Rhine, âgée de seize ans, a été enlevée de force à son frère. Elle se réveille enfermée dans une prison dorée, un manoir où des serviteurs veillent à ses moindres désirs. Malgré l'amour sincère de son mari et la confiance qui s'instaure petit à petit avec ses sœurs épouses, Rhine n'a qu'une idée en tête : s'enfuir de cet endroit.



Les + : 


- Une atmosphère oppressante et brumeuse bien retranscrite. 
Une camaraderie entre les personnages féminins extrêmement touchante
Un style d'écriture agréable à lire (même si je regrette de ne pas l'avoir lu en anglais, la traduction de ce roman est plutôt bonne)
- Un récit addictif qui pousse à tourner les pages très rapidement
- Des passages très durs et sombres à lire que j'ai trouvés bien écrits et intéressants. 





Les -  

- Des personnages masculins fades
- Les romances amorcées sont inintéressantes et ne servent pas l'atmosphère pourtant réussie sans cela.
- Une curieuse ressemblance avec le roman de Margaret Atwood La servante écarlate qui m'a dès le départ empêchée de rentrer en complète immersion, car le chef d'oeuvre de l'auteur canadienne ne parvenait jamais à me sortir de la tête.
- Des ellipses temporelles qui nous empêchent de nous attacher réellement aux personnages et qui font que les rapprochements entre les personnages paraissent souvent forcés ou trop rapides. (Avec Gabriel notamment)
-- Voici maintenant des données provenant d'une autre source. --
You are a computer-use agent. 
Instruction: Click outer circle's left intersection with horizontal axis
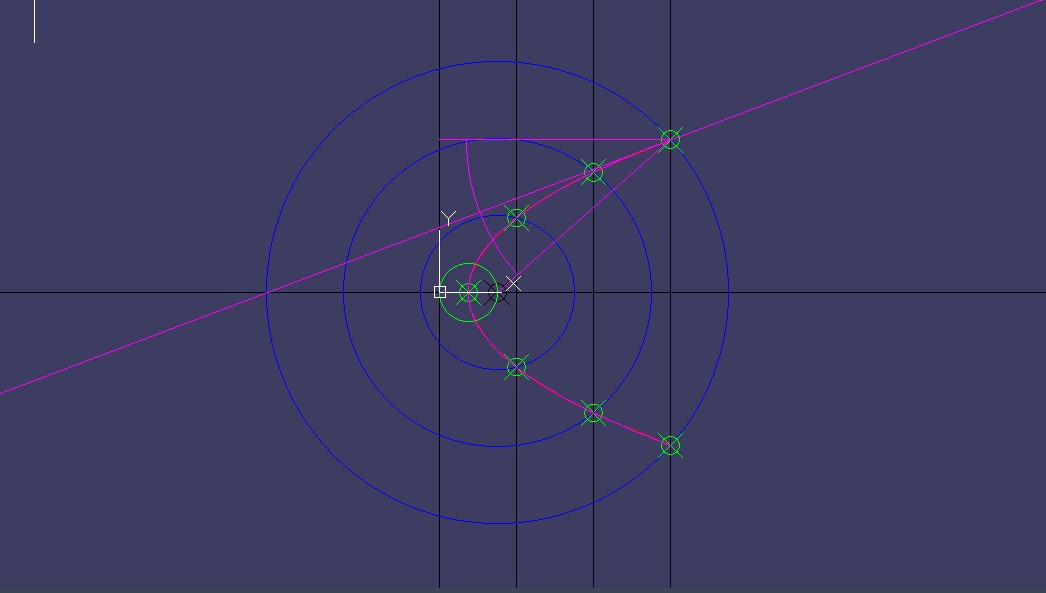(267, 292)
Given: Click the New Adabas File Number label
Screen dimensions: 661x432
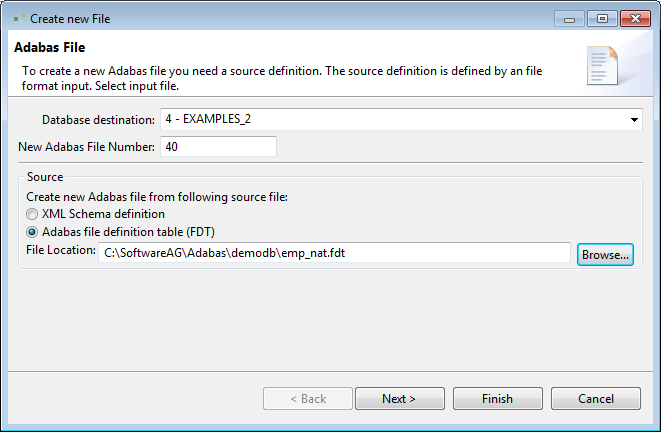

Pour résumer, j'ai apprécié cette dystopie YA mais je l'ai trouvée trop similaire à la servante écarlate , plusieurs choix de l'auteur m'ont agacée et je n'ai jamais réussi à ressentir de quelconque attachement aux personnages. 

Une note généreuse de 3/5.


Le dernier jardin, tome 1 : Ephémère de Lauren Destefano, Castelmore. 2011. 350 pages.